The commercial, which is slated to air Sunday during Super Bowl LI, is a highly stylized imagining of what it must have been like for the founder of Budweiser, Adolphus Busch, to have made his way to America in 1857. Quickly, the interpretations, and criticisms, began:
Breitbart News, the conservative news website, posted a story Wednesday morning that began: “Budweiser has chosen the charged political issue of immigration as the subject of its Super Bowl LI commercial.” (One of the founding members of Breitbart News, Steve Bannon, is chief strategist to President Donald Trump.) The story attracted attention, and also comments. One of the less inflammatory ones: “I watched the whole thing. Made me thirsty for a Coors Light.”
And the match was lit. Soon, Fox News reported the story (“The one-minute ad, ‘Born the Hard Way’ is a departure from the beer maker’s more lighthearted commercials of years past, featuring puppies and the Clydesdales”) and by evening, the major nightly news broadcasts were on the story, too.
By this time, Budweiser — a unit of Belgium-based InBev — had released a statement: “We created the Budweiser commercial to highlight the ambition of our founder, Adolphus Busch, and his unrelenting pursuit of the American dream,” said Marcel Marcondes, vice president of marketing at Anheuser-Busch InBev. “This is a story about our heritage and the uncompromising commitment that goes into brewing our beer. It’s an idea we’ve been developing along with our creative agency for nearly a year.”
Nevertheless, the timing of the commercial was odd, if not necessarily fortuitous, given the current political climate. Most advertisers this Sunday are expected to steer clear of anything that might suggest politics, or political leanings and commentary.
Derek Rucker, professor of marketing for Kellogg School of Management at Northwestern University, said in an interview Wednesday, “Two years ago, Go Daddy had pre-released an ad with a puppy that was met with such outrage that the company apologized and withdrew it from the Super Bowl.

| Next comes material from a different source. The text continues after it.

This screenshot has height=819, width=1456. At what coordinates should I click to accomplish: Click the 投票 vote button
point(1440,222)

They got the message quickly. But if I’m Bud in this situation, I’d be asking how are consumers responding? If this hits on consumer [patriotic] values, this could be OK and they could navigate through those waters. But what happens when the ad airs and a hundred million people are watching?
He added, “I would not want a disaster in the Super Bowl, especially with a brand like Bud.”

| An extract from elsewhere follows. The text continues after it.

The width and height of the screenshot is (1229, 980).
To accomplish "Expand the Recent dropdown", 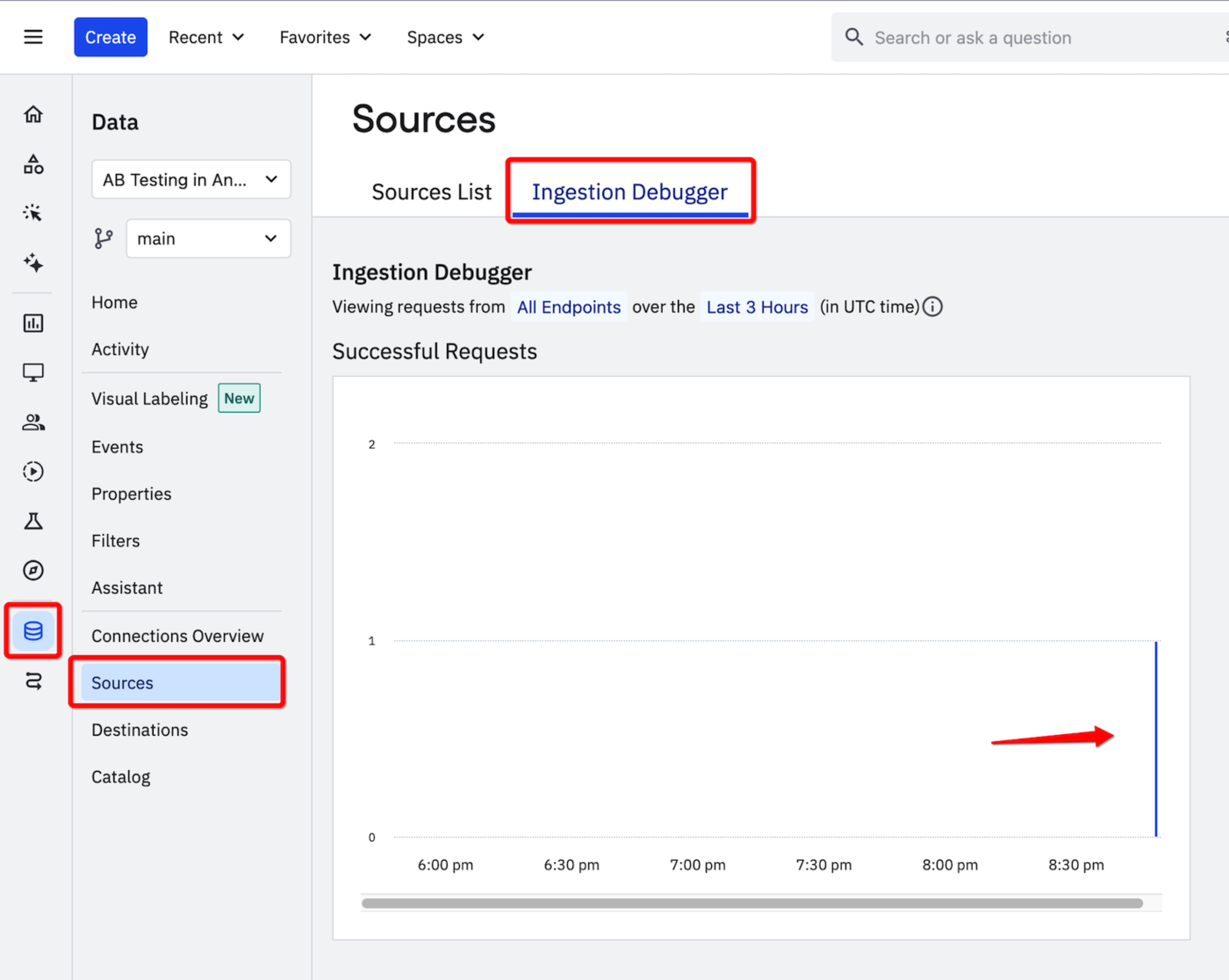I will click(206, 38).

The commercial features a young man in the hold of ship. He’s injured, then later arrives in America. He is derided by people on the street: “You don’t look like you’re from around here,” people snarl at him. “Go back home. You’re not wanted around here.”
Next scene: He’s on a boat with a black man, floating down a river, as if Bud were suddenly channeling “Huckleberry Finn.” They both smile at one another, as if they are sharing a common bond. (Slavery, of course, was still legal in states below the Mason-Dixon Line in 1857).
The ad ends with Busch meeting Eberhard Anheuser and this: “When nothing stops your dream, this is the beer we’ll raise.” Cue the violins.